Finding out who is funding whose campaign has never been easier in Hawaii, thanks to the state Campaign Spending Commission’s new online dashboard for the 2018 election.
Commission staff say the data visualization app boosts transparency and accountability in elections while helping the public follow the money of candidates seeking state and county offices.
“It’s super cool,” Common Cause Hawaii Executive Director Corie Tanida said during a tutorial about the new site at the commission’s meeting Wednesday.
Click below to enter the dashboard with a display of the top money-raising candidates:
Jamie Shell of Socrata (now Tyler Technologies), the firm contracted to develop the tool, said he approached it from the standpoint of whether his mother-in-law would be able to make sense of the data.
This new visualization tool meets that threshold, he said, noting how users don’t have to be proficient in Excel or some other program to sort through the data and pull out what’s relevant to them.
“We were already way far ahead of most places,” Commission Chair Bryan Luke said, referring to how Hawaii stacked up against other states in terms of publicly accessible campaign finance data. “This just makes it even better.”
In a couple clicks, you can see that Gov. David Ige has raised and spent more money on his bid for another four-year term than any other candidate in any race, for instance.
Campaign Spending Commission Associate Director Tony Baldomero worked with Socrata to develop a new campaign finance visualization tool for the public.
Nathan Eagle/Civil Beat
Congresswoman Colleen Hanabusa, who lost to Ige in the Aug. 11 Democratic primary, was not far behind. And the site shows how she actually raised and spent more in the months leading up to the election.
The commission’s app lets users see the big picture, like how Hawaii candidates have collectively raised $2.7 million so far in 2018 alone. They spent about $4 million this year, mostly on advertising.

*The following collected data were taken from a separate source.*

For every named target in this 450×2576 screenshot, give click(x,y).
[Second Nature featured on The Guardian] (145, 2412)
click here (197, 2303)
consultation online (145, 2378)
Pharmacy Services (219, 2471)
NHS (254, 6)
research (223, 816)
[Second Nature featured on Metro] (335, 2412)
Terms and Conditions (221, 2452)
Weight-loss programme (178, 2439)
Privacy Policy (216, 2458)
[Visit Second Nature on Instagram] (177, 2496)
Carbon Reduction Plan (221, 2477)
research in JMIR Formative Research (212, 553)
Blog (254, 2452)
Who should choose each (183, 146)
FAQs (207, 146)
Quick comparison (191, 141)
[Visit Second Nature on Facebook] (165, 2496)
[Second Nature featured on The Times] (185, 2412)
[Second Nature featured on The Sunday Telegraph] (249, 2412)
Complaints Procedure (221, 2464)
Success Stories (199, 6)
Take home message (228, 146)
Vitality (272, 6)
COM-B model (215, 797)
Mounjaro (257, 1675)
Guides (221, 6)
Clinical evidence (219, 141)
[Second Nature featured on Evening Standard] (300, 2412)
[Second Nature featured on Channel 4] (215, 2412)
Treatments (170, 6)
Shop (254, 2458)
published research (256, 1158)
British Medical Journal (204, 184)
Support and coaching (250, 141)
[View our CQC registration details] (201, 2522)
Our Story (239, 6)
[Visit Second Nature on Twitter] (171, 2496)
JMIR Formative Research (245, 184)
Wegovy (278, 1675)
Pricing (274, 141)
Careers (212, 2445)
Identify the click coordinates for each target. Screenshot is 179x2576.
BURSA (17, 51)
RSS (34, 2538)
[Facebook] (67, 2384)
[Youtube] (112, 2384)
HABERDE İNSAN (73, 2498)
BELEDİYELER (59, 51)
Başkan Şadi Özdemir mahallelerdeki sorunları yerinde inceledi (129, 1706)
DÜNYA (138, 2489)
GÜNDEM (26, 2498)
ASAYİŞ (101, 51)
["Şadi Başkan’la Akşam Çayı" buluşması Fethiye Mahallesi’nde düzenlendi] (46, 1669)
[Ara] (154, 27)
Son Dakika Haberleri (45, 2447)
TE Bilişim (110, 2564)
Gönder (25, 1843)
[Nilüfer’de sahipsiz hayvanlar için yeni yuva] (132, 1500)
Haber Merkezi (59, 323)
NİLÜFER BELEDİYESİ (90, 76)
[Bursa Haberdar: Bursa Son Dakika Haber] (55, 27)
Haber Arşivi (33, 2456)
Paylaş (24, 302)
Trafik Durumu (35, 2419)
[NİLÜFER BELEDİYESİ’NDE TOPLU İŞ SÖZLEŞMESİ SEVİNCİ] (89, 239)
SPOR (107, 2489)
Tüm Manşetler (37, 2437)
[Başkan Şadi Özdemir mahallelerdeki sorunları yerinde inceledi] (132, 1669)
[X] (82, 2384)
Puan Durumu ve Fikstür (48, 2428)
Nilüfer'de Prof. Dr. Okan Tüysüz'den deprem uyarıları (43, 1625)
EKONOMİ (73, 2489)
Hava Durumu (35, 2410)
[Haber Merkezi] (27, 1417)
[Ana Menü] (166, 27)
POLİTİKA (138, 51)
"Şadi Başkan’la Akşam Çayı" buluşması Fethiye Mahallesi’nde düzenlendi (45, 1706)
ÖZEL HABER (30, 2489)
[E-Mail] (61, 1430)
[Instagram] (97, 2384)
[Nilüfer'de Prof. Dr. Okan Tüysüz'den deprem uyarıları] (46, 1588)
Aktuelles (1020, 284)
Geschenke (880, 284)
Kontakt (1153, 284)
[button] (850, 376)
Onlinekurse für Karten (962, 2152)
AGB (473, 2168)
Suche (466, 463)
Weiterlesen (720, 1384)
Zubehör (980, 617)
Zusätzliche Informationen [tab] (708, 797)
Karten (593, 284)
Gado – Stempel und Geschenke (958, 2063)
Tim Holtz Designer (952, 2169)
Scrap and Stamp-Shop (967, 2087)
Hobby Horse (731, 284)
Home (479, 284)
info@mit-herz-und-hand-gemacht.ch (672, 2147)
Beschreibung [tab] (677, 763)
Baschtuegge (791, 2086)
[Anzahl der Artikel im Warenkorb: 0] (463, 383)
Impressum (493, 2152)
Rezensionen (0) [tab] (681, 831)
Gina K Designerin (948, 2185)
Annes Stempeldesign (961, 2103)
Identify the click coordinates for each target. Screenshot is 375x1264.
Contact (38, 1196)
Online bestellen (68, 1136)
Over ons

And the site lets users drill into the data to quickly see candidates’ biggest contributors, what time frame they raised the most money in and where it came from. In the lieutenant governor’s race, were they gearing up several months in advance, like Sen. Jill Tokuda, or did they hit their fundraising stride closer to the primary, like Kauai Mayor Bernard Carvalho Jr.?
The options are nearly endless as far as ways to sort and manipulate the information to pull out whatever is most relevant. And it’s not limited to candidates.
The dashboard also creates interactive charts for independent expenditure committees, which include super PACs and other groups that together pour millions of dollars into ads trying to sway voters.
Click below to enter the dashboard with a display of the biggest-spending candidates:
Sen. Josh Green, who beat Tokuda, Carvalho and two other candidates in the LG race, received the most help from outside money. The carpenters union and other political action committees spent $1 million to help him win the Democratic primary.
Hanabusa received the second most with about $920,000 in independent expenditures supporting her campaign, followed by Ige, who also had more money spent to oppose him than any candidate.
“We are very excited to offer this newest campaign spending visualization app to the public and hope that it will generate greater interest and voter participation as we approach the Nov. 6 general election,” Kristin Izumi-Nitao, the commission’s executive director, said.